Musuh bersama gerakan rakyat Indonesia pada masa perjuangan pergerakan kemerdekaan adalah feodalisme para raja pribumi dan kolonialisme penjajah.

Multatuli pertama kali membuka kotak pandora musuh bersama itu kepada publik internasional melalui novel “Max Havelaar.”

Seperti ditegaskan banyak kritikus sastra, “Max Havelaar” adalah karya sastra pertama yang membuka mata dunia tentang borok kolonialisme Belanda di Hindia Belanda.

Dipengaruhi Multatuli, Kartini menulis “Door Duisternis tot Licht” atau “Habis Gelap, Terbitlah Terang” untuk menentang feodalisme raja-raja Jawa juncto kebiadaban perilaku penjajah.

Seperti dikatakan Pram, di dalam surat-surat Kartini, mulai tersemai-lah benih-benih nasionalisme Indonesia, jauh hari sebelum, organisasi pribumi Boedi Oetomo berdiri pada 1908.

Selanjutnya, gerakan para pemuda progresif seperti Sukarno, Tan Malaka, Sharir, Hatta, dan lain-lain bertujuan melawan musuh bersama itu.

Tentu dalam perjuangan tersebut terdapat dialektika isi dan bentuk gerakan pemuda.

Sukarno, misalnya, lebih suka massa actie dan actie massa untuk membakar gelora perlawanan rakyat, sedangkan Hatta lebih menekankan pentingnya refleksi sebelum melakukan aksi di lapangan.

Di samping itu, sejarah gerakan mahasiswa 1998 pada tataran tertentu disebut sukses karena mereka punya musuh bersama, yaitu Suharto.
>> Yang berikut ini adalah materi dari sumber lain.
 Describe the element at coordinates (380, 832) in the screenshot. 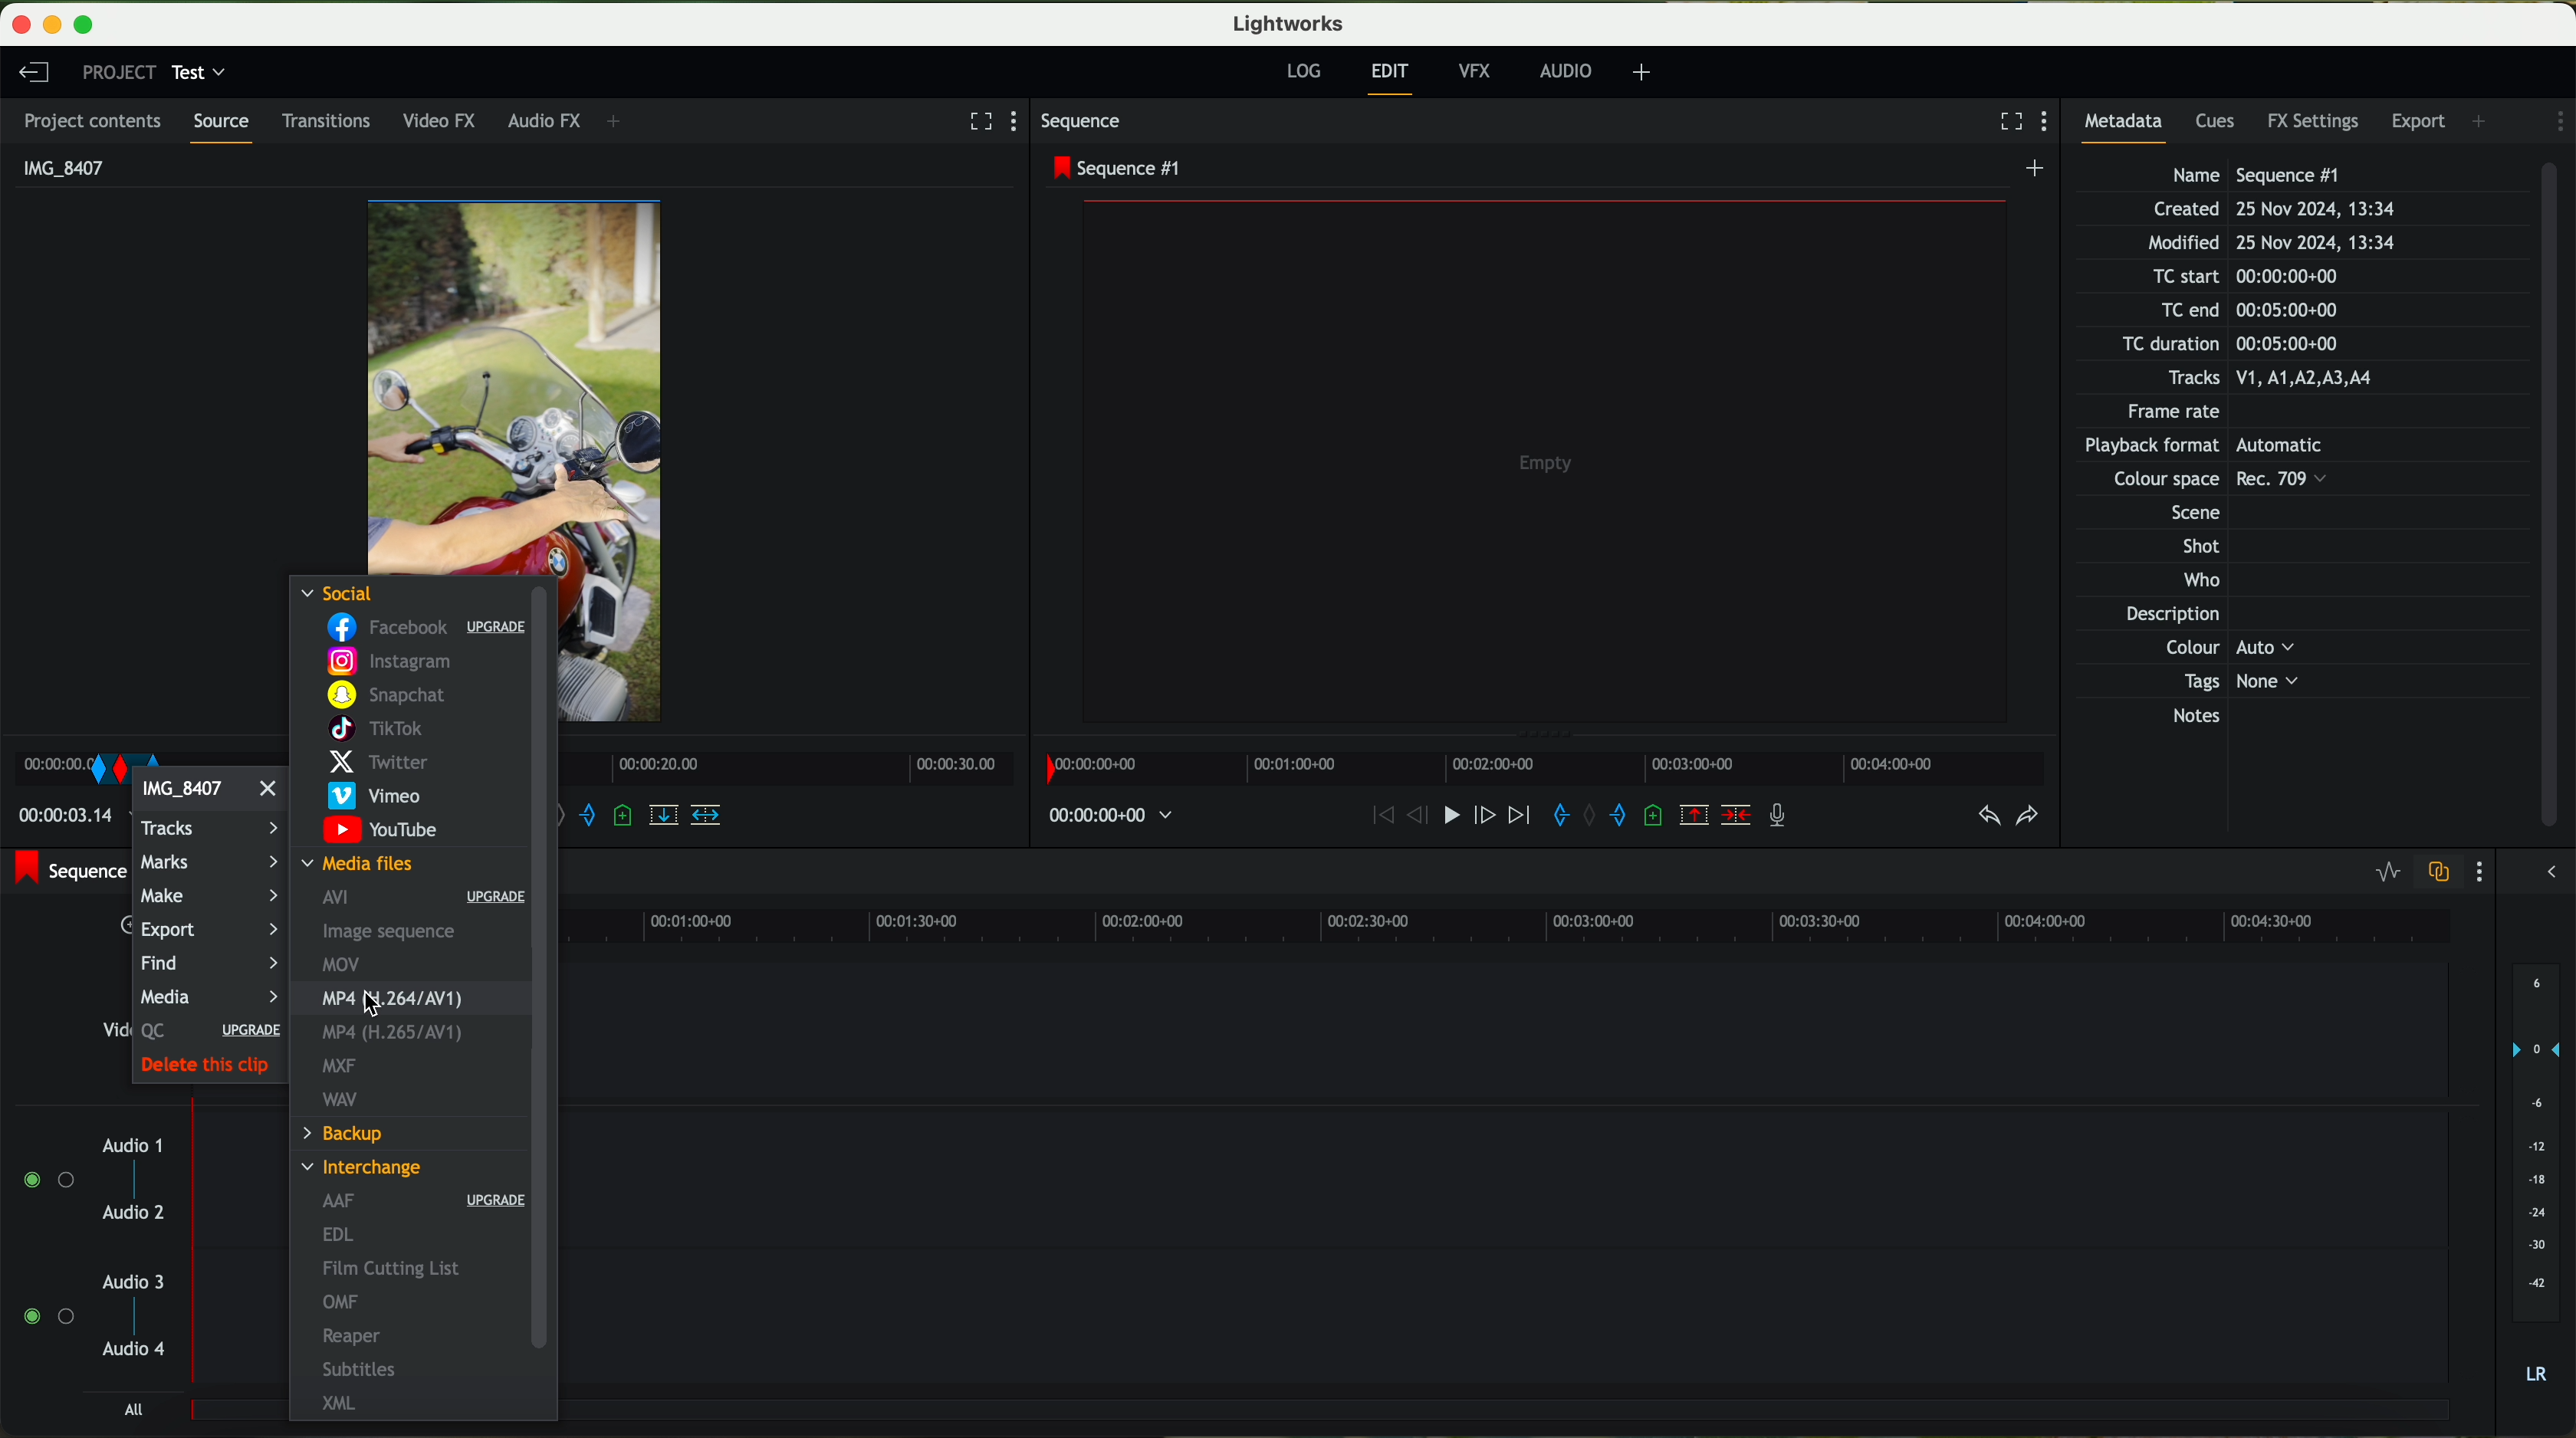

I see `YouTube` at that location.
“Suharto Lengser Keprabon” kemudian acap dirayakan sebagai kesuksesan “mini” gerakan mahasiswa.

Disebut kesuksesan “mini” karena lengsernya Suharto ternyata tidak berhasil melengserkan juga oligarki sebagai produk langsung sistem otoritarianisme Orde Baru.
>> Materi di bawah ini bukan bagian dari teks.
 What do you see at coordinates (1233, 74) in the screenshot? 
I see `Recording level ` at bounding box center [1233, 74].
Studi Richard Robison dan Vedi R. Hadiz menunjukkan, para oligark ini mereorganisasi atau menyusun kembali kekuatan ekonomi politiknya dalam sistem demokrasi baru pada era Reformasi.

Akibatnya, korupsi, salah satu musuh bersama gerakan mahasiswa, pada era Reformasi dilakukan secara lebih canggih dan ganas dari pada sebelumnya.
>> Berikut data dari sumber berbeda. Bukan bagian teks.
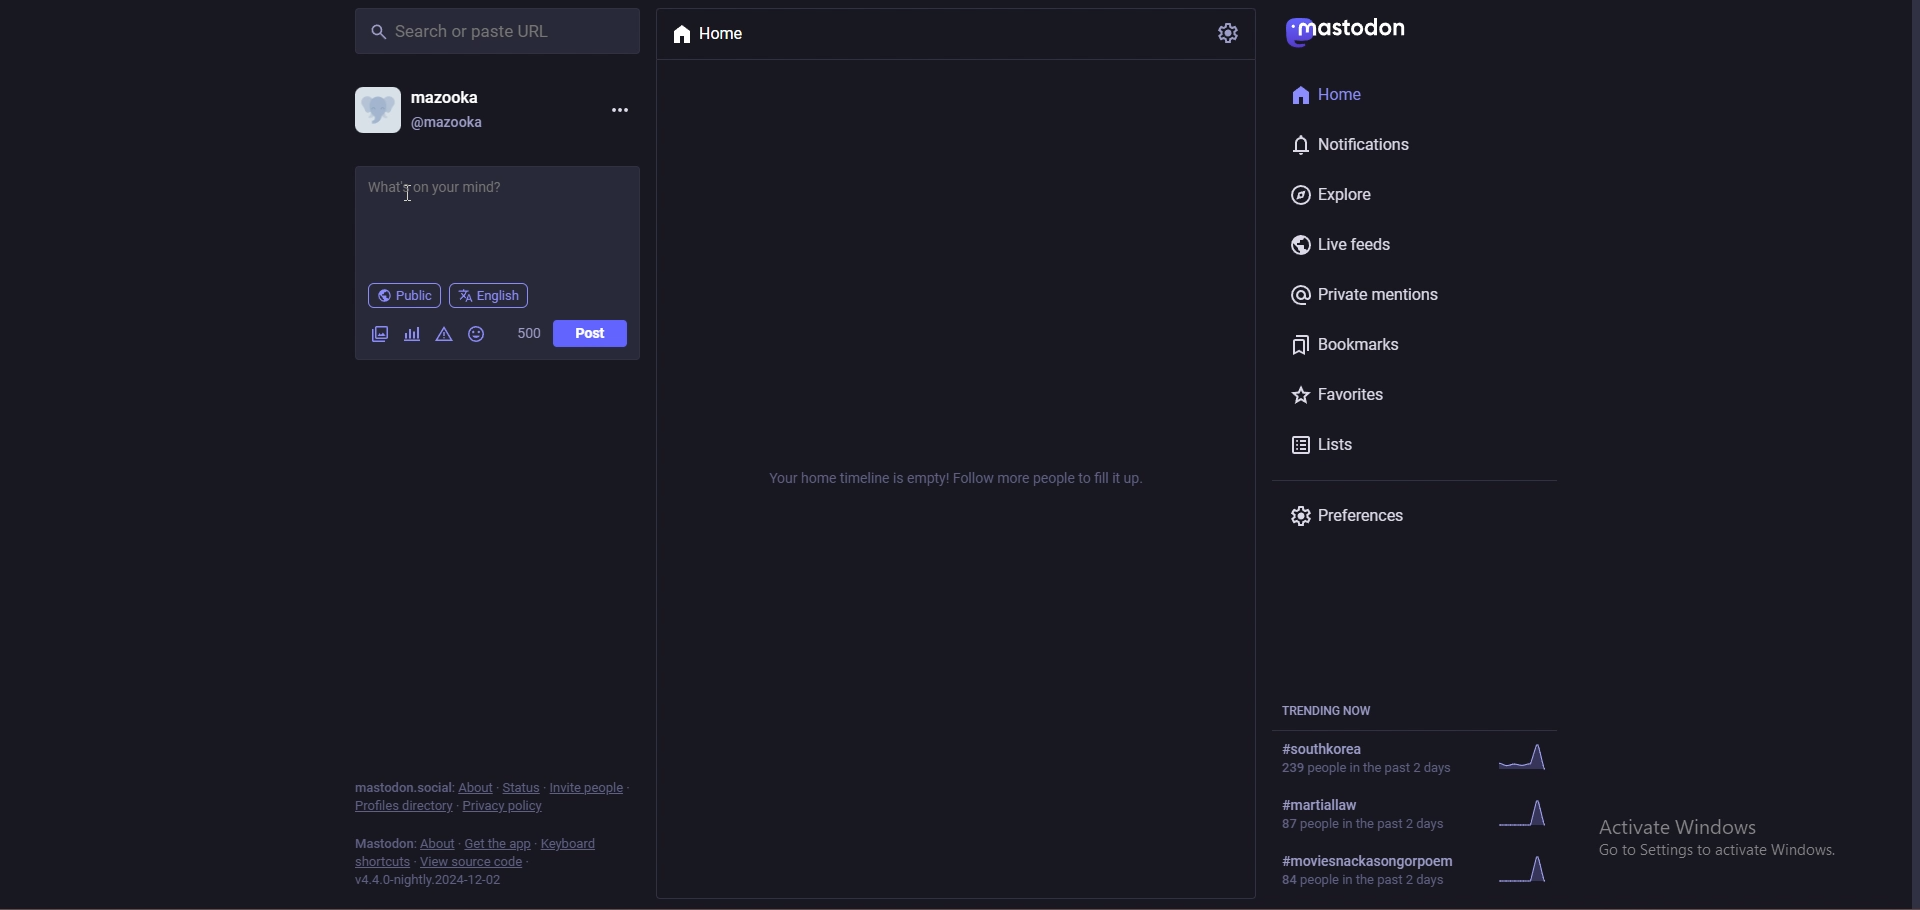 This screenshot has width=1920, height=910. I want to click on image, so click(377, 335).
Jika pada masa Orde Baru, korupsi ter-sentralisasi di istana seputar lingkaran kekuasaan Harto, maka pada masa Reformasi, korupsi ter-desentralisasi ke daerah-daerah di seputar lingkaran kekuasaan para “raja kecil” di sana.

Hal ini sekaligus menandai kelemahan gerakan mahasiswa 1998.

Gerakan mahasiswa cenderung mendeteksi musuh bersama secara personal dalam diri Suharto dan lupa memerangi sistem ekonomi kapitalisme neo-liberal yang dibangun Harto selama tiga dekade kepresidenannya.

Tidaklah mengherankan jika saat Harto telah tiada, gerakan mahasiswa menjadi gamang karena telah kehilangan musuh bersama.

Tak perlu juga menjadi heran kalau pentolan gerakan mahasiswa 1998 ramai-ramai masuk ke istana dan menjadi juru bicara kekuasaan.

Alasan kedua mengapa gerakan pemuda mesti merumuskan bersama karena musuh bersama membantu gerakan pemuda mengorganisasi massa actie dan actie massa dengan satu tujuan perjuangan yang jelas.  

Jika musuh bersama gerakan mahasiswa adalah kapitalisme, maka tujuan gerakan mahasiswa adalah meruntuhkannya dan menggantikannya dengan sistem ekonomi alternatif yang lebih berkeadilan sosial.

Gerakan pemuda berusaha menemukan sistem ekonomi alternatif di antara dua pilihan predatoris dominan: di satu sisi, kapitalisme menjanjikan pertumbuhan ekonomi, tetapi cenderung mempersetankan pemerataan ekonomi; di sisi lain, sosialisme menjanjikan pemerataan ekonomi, tetapi cenderung memperlambat pertumbuhan ekonomi. Dua-duanya cenderung melanggar HAM.

Di samping itu, musuh bersama juga membantu gerakan pemuda membangun politik alternatif.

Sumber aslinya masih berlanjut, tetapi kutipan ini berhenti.